__TASK ITEM__.
Omit all pictures, and print word for word only the lines from the one containing "Click Remove all to clear bets" through the end of the data.

__DATA FOR THE TASK__.
________________________

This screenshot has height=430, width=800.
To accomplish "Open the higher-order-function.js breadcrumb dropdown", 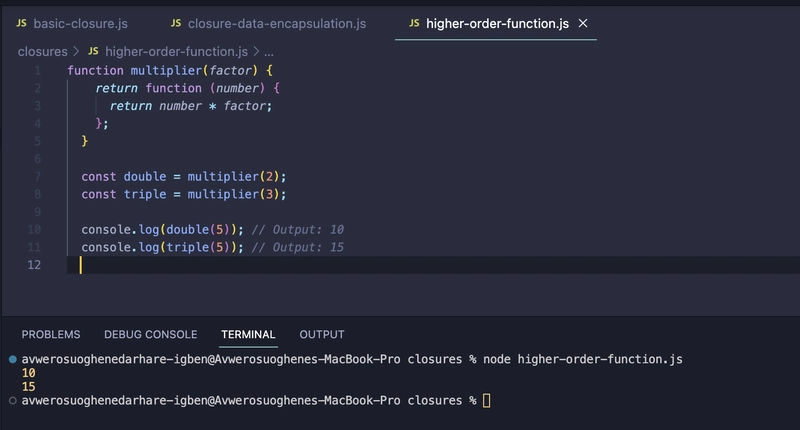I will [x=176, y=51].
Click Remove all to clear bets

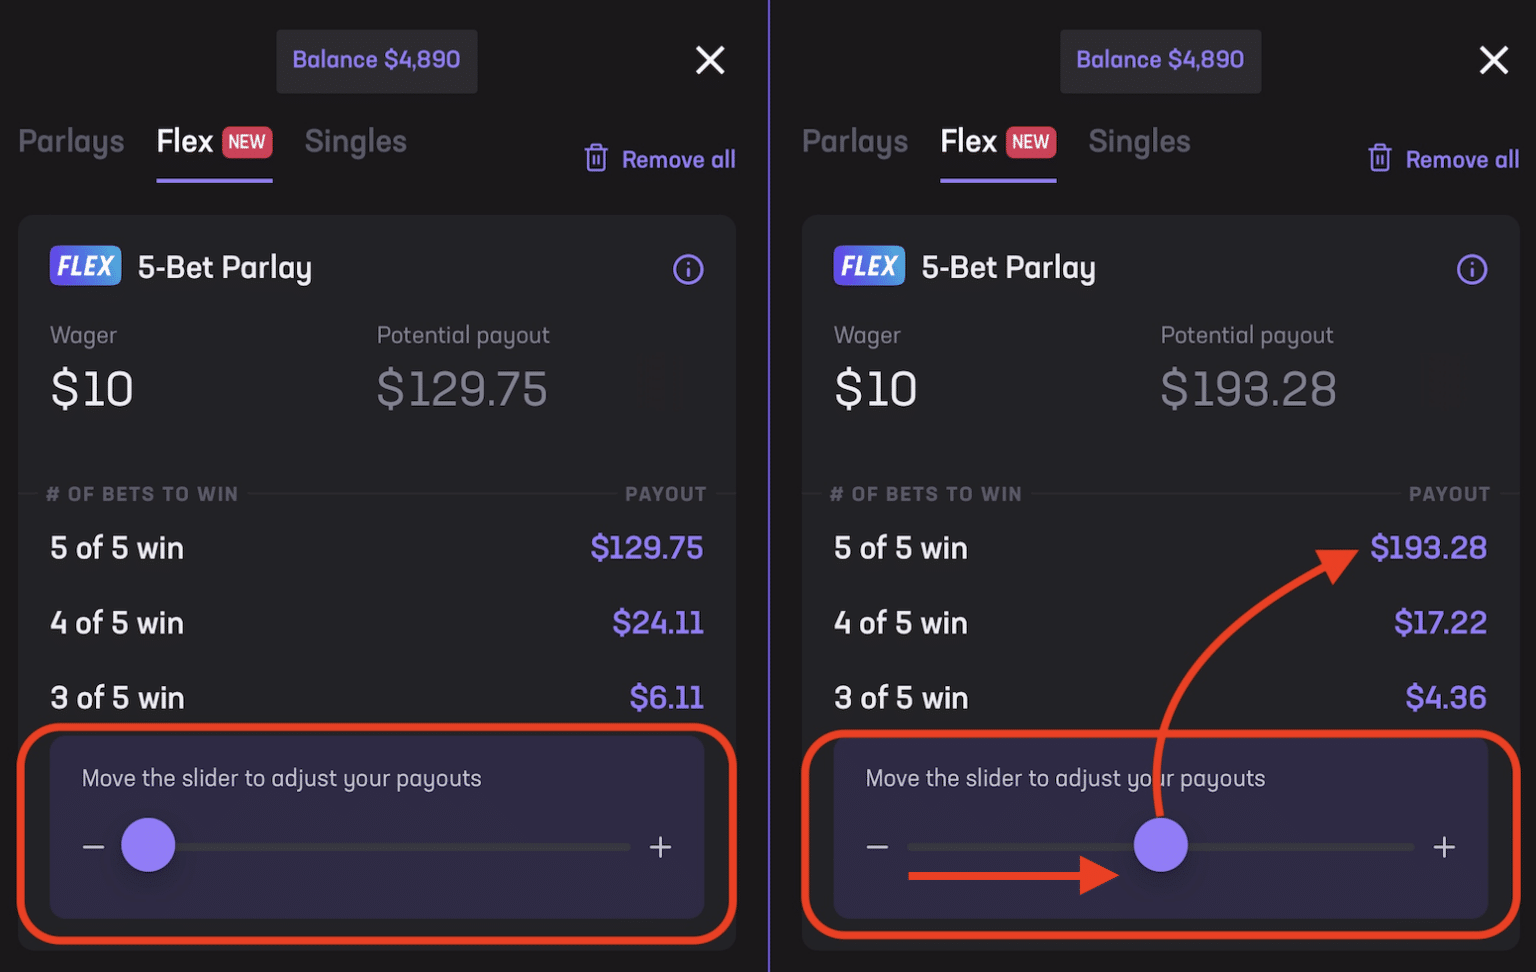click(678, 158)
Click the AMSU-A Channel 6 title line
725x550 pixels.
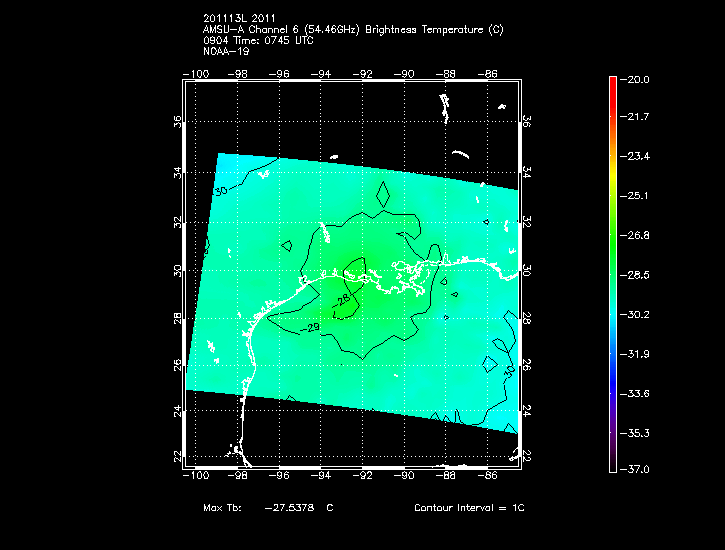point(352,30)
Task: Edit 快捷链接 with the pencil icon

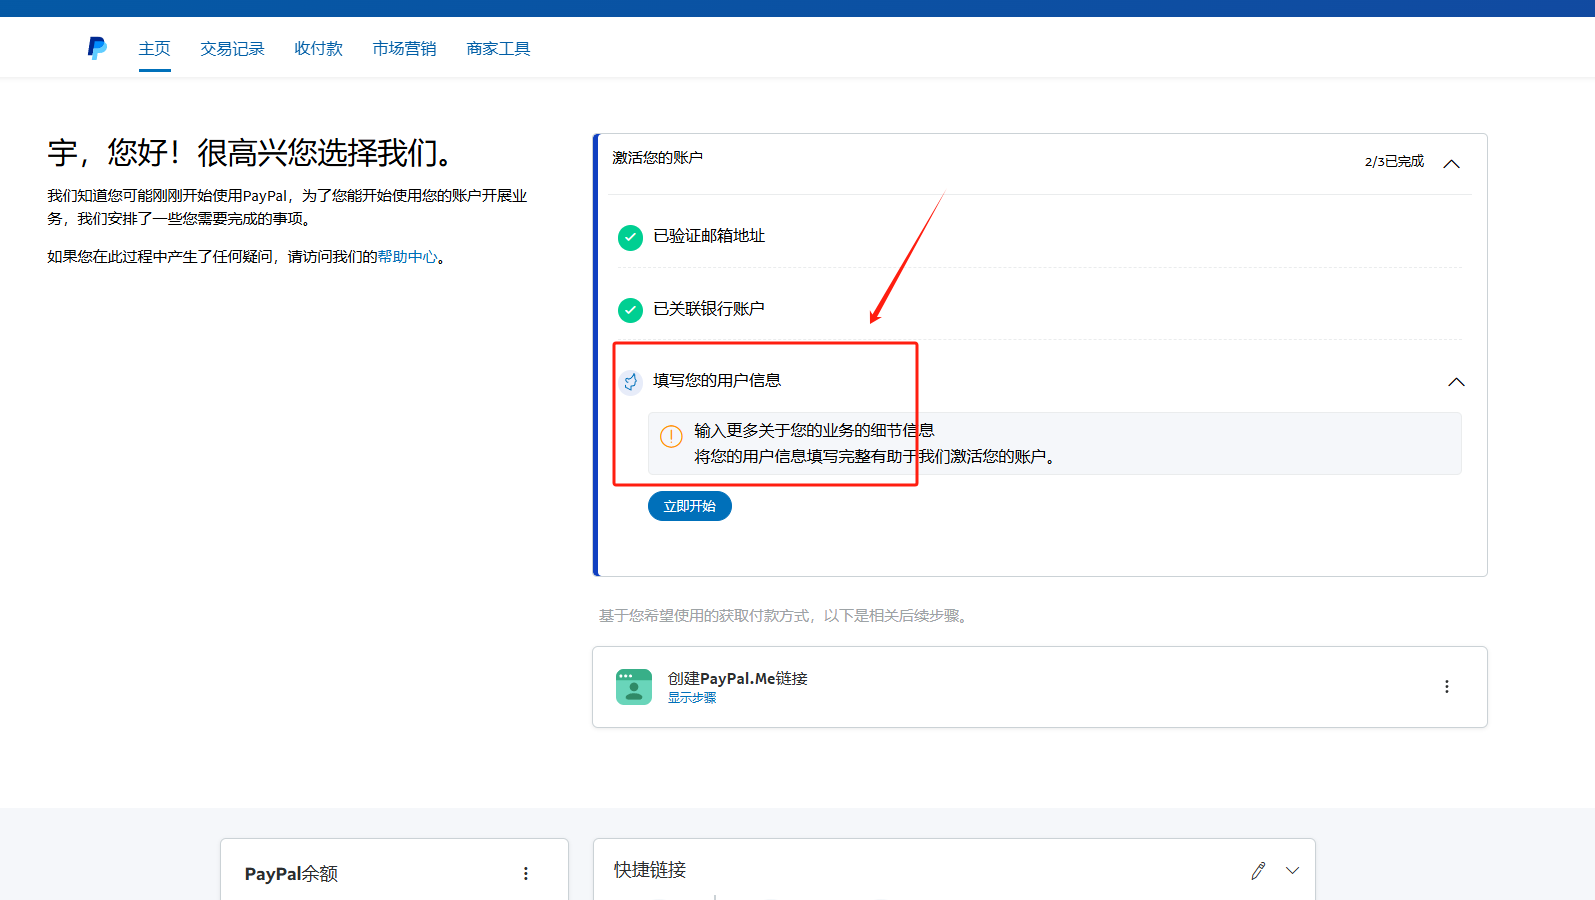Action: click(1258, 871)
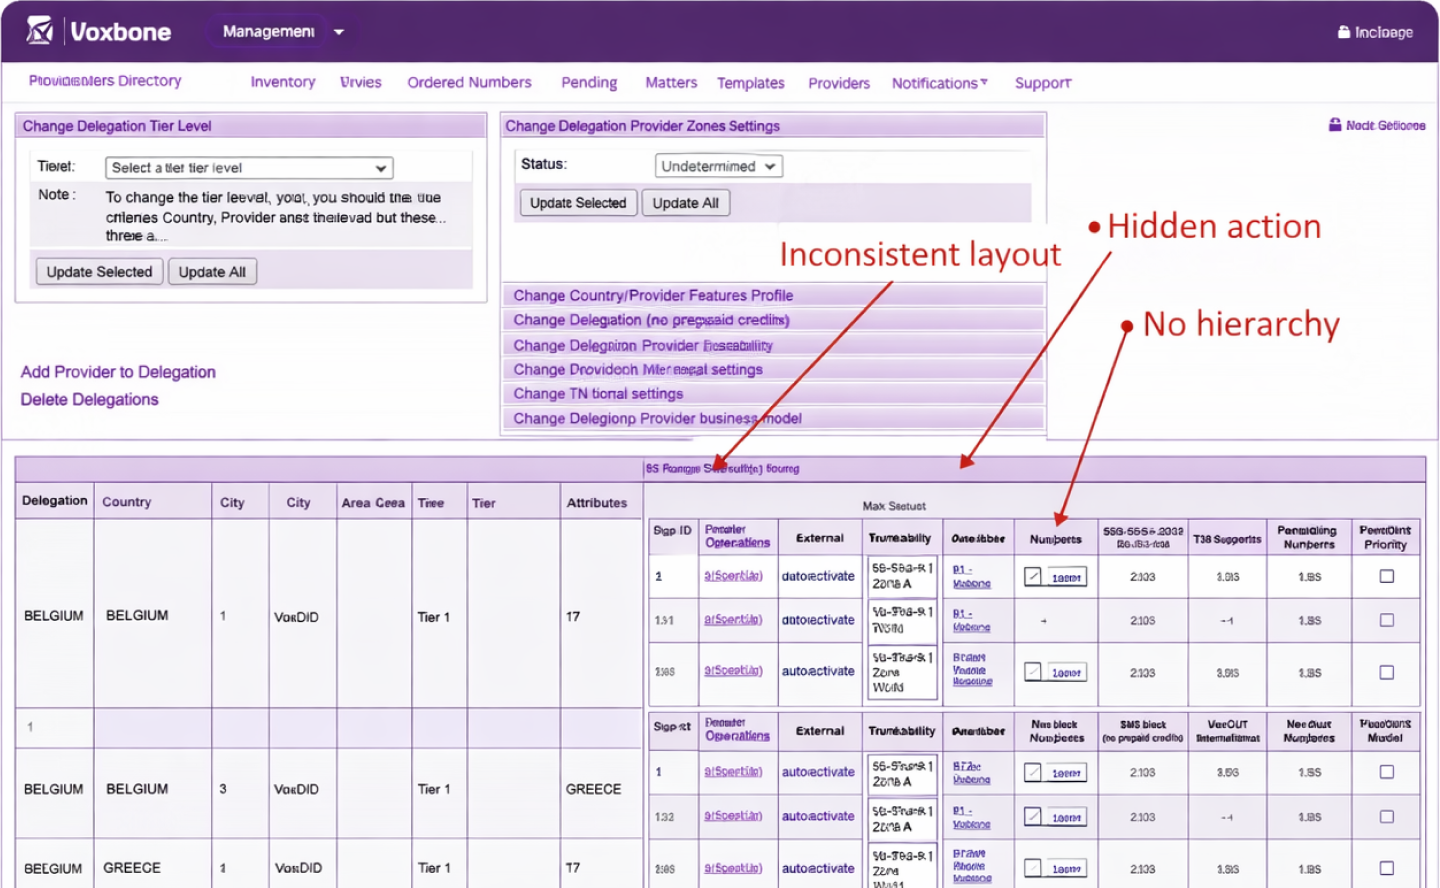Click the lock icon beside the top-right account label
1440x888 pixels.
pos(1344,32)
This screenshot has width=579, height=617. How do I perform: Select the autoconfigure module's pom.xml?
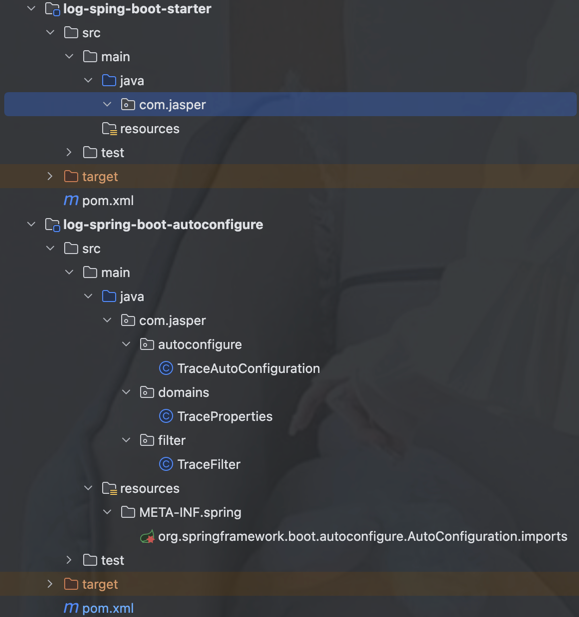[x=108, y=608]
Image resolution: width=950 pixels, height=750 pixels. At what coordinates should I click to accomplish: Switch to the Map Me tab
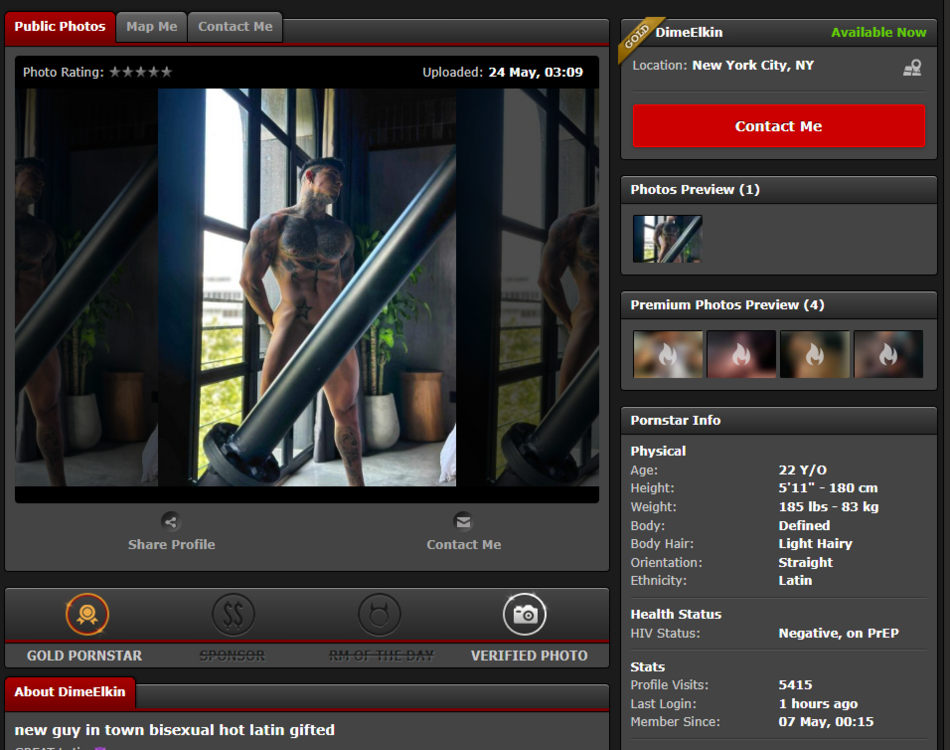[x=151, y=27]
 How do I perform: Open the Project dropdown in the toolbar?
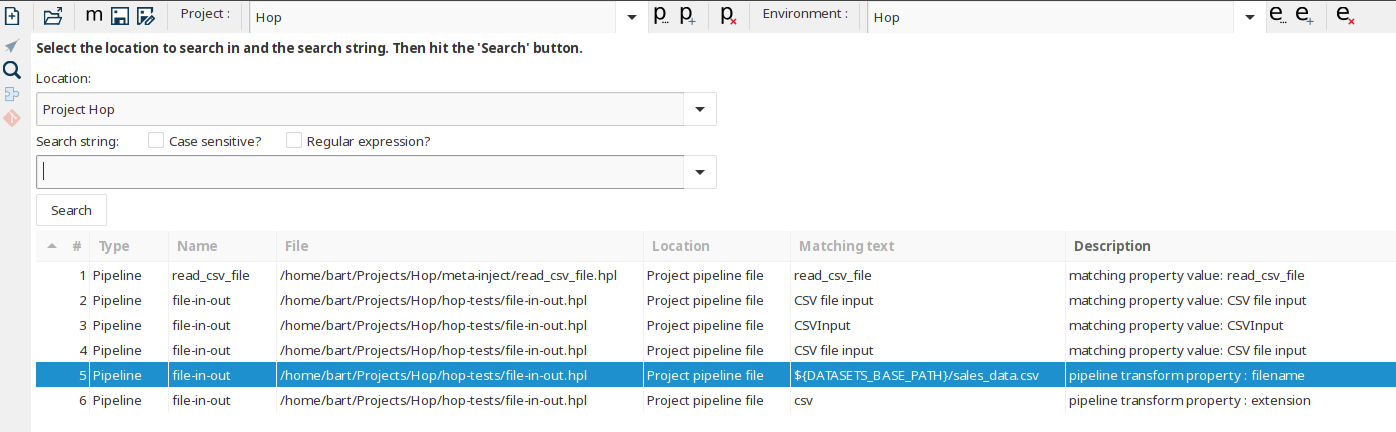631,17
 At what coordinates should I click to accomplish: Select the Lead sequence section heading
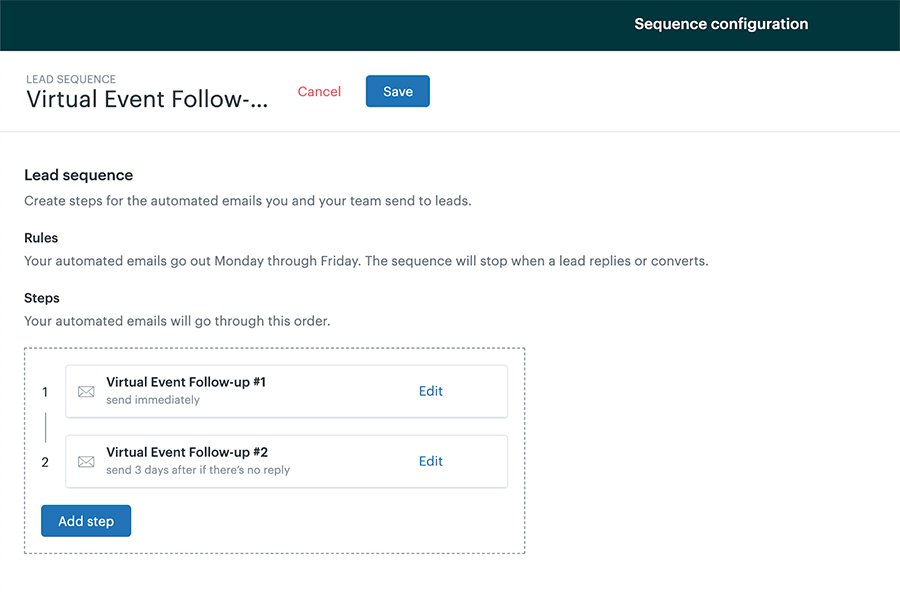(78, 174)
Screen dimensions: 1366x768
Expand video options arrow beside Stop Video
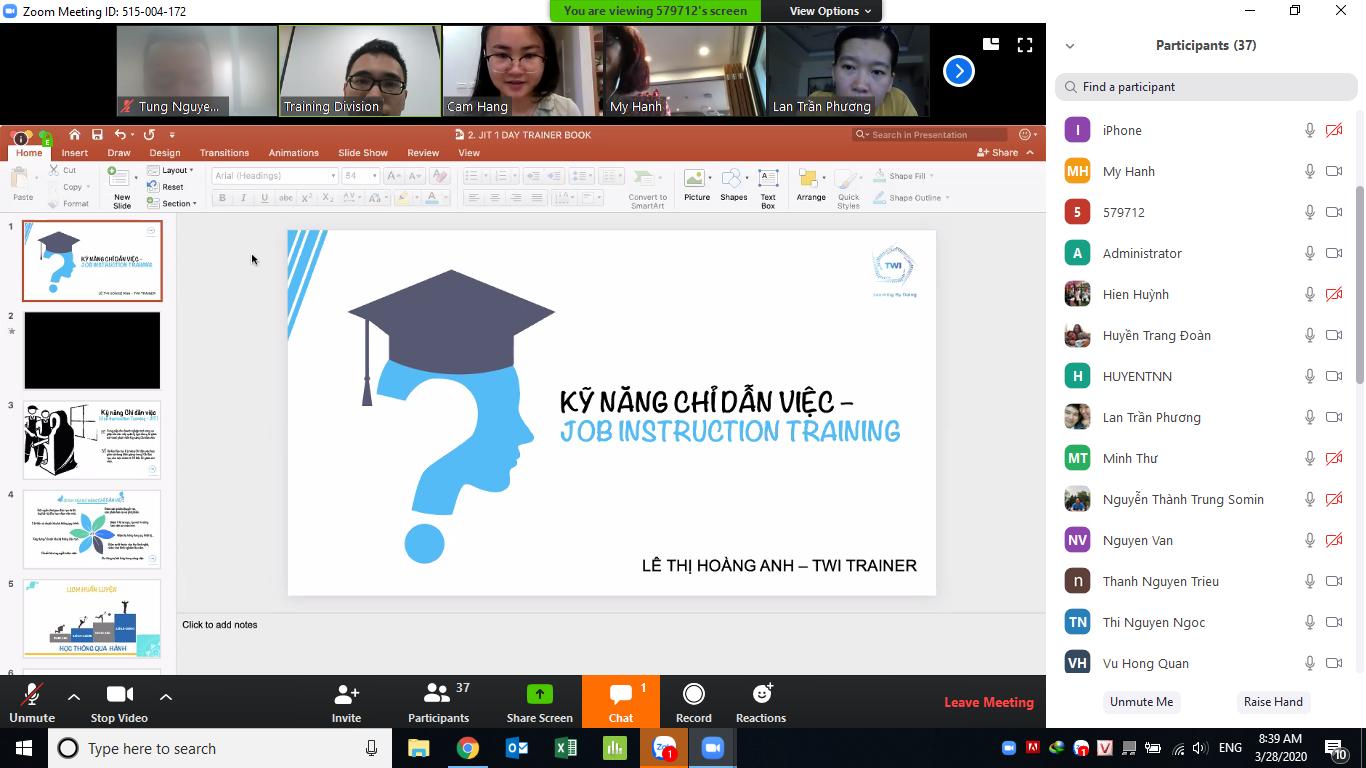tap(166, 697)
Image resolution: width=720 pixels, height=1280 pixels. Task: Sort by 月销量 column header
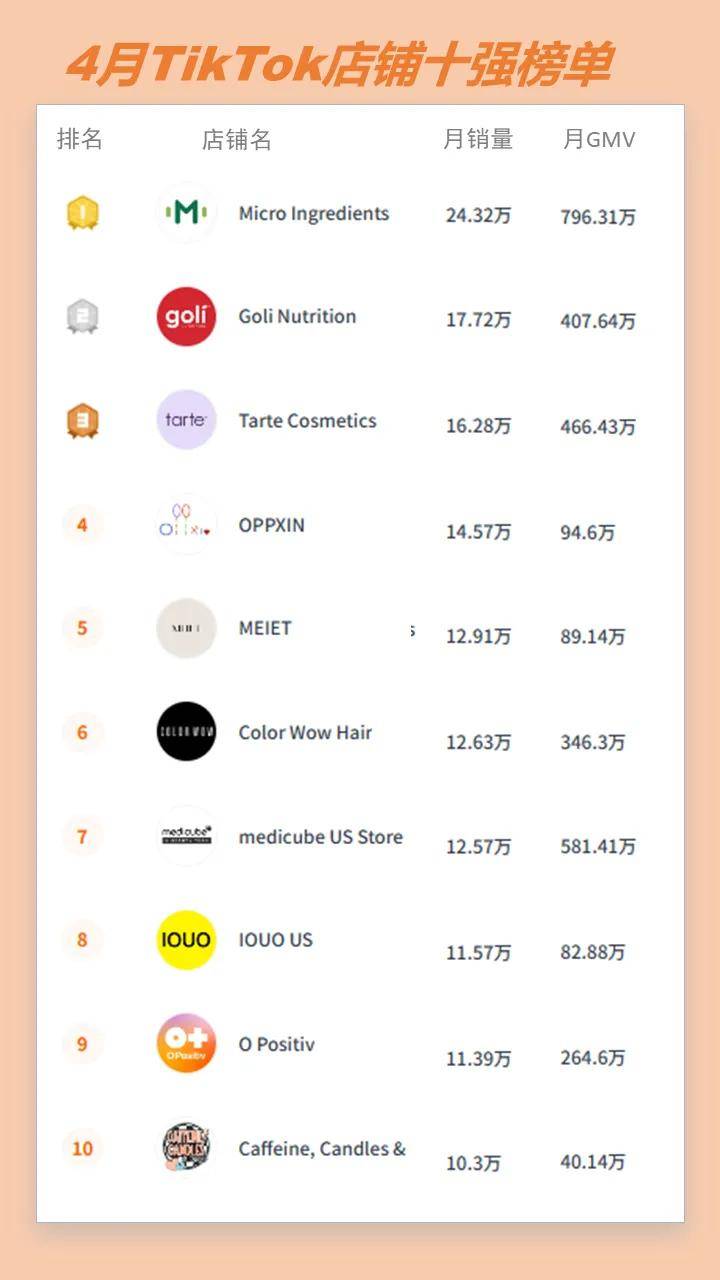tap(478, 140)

________________________

__ANSWER TO THIS PROBLEM__.
Click Remove all to clear bets

click(678, 158)
Click the AMSU-A Channel 6 title line
725x550 pixels.
point(352,30)
Task: Edit 快捷链接 with the pencil icon

Action: click(1258, 871)
Click the lock icon beside the top-right account label
1440x888 pixels.
pos(1344,32)
This screenshot has width=579, height=617. How do I perform: Select the autoconfigure module's pom.xml?
[x=108, y=608]
Image resolution: width=950 pixels, height=750 pixels. At what coordinates should I click to accomplish: Switch to the Map Me tab
[x=151, y=27]
 How do I perform: Open the Project dropdown in the toolbar?
631,17
 At what coordinates should I click to accomplish: Select the Lead sequence section heading
(78, 174)
Screen dimensions: 1366x768
Expand video options arrow beside Stop Video
tap(166, 697)
Image resolution: width=720 pixels, height=1280 pixels. Task: Sort by 月销量 column header
tap(478, 140)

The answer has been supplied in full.